II. Factual and Procedural Background A. Plea and Sentencing On August 20, 2012, Mr. Alston was charged in an Indictment with one count of being a felon in possession of a firearm, in violation of 18 U.S.C. § 922(g). No. 2:12-cr-0025-JMS-CMM- 1 (“Crim. Dkt.”). On May 20, 2013, Mr. Alston filed a petition to enter a plea of guilty. Crim. Dkt. 26. During the change of plea and sentencing hearing on December 3, 2013, the Court accepted Mr. Alston’s plea. Crim. Dkt. 38, 39. The Court went on to find Mr. Alston to be an armed career criminal under the Armed Career Criminal Act (“ACCA”), 18 U.S.C. § 924(e), based on four prior convictions for dealing cocaine. Crim. Dkt. 1; Crim. Dkt. 32. The Court sentenced Mr. Alston to 180 months of imprisonment, the applicable mandatory minimum sentence, to be followed by two
years of supervised release. Id. Judgment of conviction was entered on December 26, 2013. Crim. Dkt. 41. Mr. Alston did not appeal his conviction or sentence. B. Initial § 2255 Proceedings On January 12, 2016, Mr. Alston filed this motion to vacate pursuant to 28 U.S.C. § 2255. He asked to be resentenced under Amendment 709 to the Sentencing Guidelines, arguing that his four prior felony drug convictions, which led to his ACCA enhancement, do not qualify as separate offenses. Dkt. 1. In response, the United States argued that Mr. Alston’s motion was time-barred, Mr. Alston’s prior convictions were four separate charges that occurred on separate dates, and Amendment 709 was already in effect at the time of his sentencing. Dkt. 11. On August 29, 2016, Mr. Alston filed an amended § 2255 motion arguing that his drug offenses no longer qualify to support the ACCA enhancement pursuant to Mathis. Dkt. 16. The United States responded that Mathis did not impact Mr. Alston’s prior convictions or sentence. Dkt. 19. The Court denied Mr. Alston’s § 2255 motion on May 6, 2018, finding it to be time-
barred. Dkt. 29. C. Current Proceedings On May 9, 2018, the Court vacated its order to the extent that it held that Mathis does not apply retroactively to Mr. Alston’s claims. Dkt. 31. The Court explained, “the only claim that is being reconsidered is the Mathis claim. If additional briefing is needed, the Court will direct the parties to do so.” Id. On August 22, 2018, the Court requested that the United States supplement the record with Shepard1 documents relating to Mr. Alston’s underlying prior convictions. Dkt. 33. The United States objected, contending that Mr. Alston, as the petitioner, bears the burden to produce evidence. Dkt. 34. On September 18, 2018, the Court amended its initial order, and appointed counsel for Mr. Alston to obtain and provide the relevant documentation and file an
amended § 2255 motion. Dkt. 35. On August 7, 2019, Mr. Alston, through counsel, filed an amended § 2255 motion attaching Shepard documentation relating to his prior drug convictions and again arguing that he does not have the three prior convictions required for an ACCA enhancement. Dkt. 58. The United States responded, and Mr. Alston did not reply. The motion is now ripe for resolution.

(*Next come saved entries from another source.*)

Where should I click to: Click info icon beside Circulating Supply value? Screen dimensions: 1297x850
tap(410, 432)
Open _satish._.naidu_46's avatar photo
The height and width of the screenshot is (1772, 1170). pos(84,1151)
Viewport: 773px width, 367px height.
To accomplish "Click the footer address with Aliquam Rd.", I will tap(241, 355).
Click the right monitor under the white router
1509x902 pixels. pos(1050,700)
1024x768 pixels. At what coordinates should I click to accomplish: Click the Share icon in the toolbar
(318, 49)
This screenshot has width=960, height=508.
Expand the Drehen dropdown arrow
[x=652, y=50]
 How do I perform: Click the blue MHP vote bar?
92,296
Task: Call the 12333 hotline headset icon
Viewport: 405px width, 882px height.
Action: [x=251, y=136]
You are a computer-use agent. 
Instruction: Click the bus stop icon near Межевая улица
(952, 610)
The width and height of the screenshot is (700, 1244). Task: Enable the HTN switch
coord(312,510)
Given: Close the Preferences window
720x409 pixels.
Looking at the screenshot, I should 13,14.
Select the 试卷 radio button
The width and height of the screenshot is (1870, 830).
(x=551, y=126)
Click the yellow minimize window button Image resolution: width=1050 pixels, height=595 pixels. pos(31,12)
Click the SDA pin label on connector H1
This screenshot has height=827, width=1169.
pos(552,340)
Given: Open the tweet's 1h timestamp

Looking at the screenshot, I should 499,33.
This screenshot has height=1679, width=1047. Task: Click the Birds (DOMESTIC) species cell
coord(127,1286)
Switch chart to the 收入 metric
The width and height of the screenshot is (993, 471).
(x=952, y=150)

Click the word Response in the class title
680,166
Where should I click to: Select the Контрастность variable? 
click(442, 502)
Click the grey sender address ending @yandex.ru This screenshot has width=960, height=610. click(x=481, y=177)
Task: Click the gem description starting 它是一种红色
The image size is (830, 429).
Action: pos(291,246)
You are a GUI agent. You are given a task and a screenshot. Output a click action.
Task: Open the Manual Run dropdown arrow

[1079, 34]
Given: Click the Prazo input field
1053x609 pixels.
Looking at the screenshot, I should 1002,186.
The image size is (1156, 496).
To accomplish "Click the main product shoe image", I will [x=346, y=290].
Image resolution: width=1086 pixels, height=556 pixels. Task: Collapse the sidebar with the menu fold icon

1 A sentencing court may examine certain documents to determine the nature of the defendant’s underlying offenses. United States v. Enoch, 865 F.3d 575, 580 (7th Cir. 2017). These documents, which are sometimes referred to as “Shephard documents,” include: “the statutory definition, charging document, written plea agreement, transcript of plea colloquy, and any explicit factual finding by the trial judge to which the defendant assented.” Id. (quoting Shepard v. United States, 544 U.S. 13, 16 (2005)). III. Discussion In support of his amended § 2255 motion, Mr. Alston argues: (1) under Mathis his sentence should not have been enhanced under the ACCA and (2) his prior drug convictions do not qualify as separate convictions to support enhancement under the ACCA.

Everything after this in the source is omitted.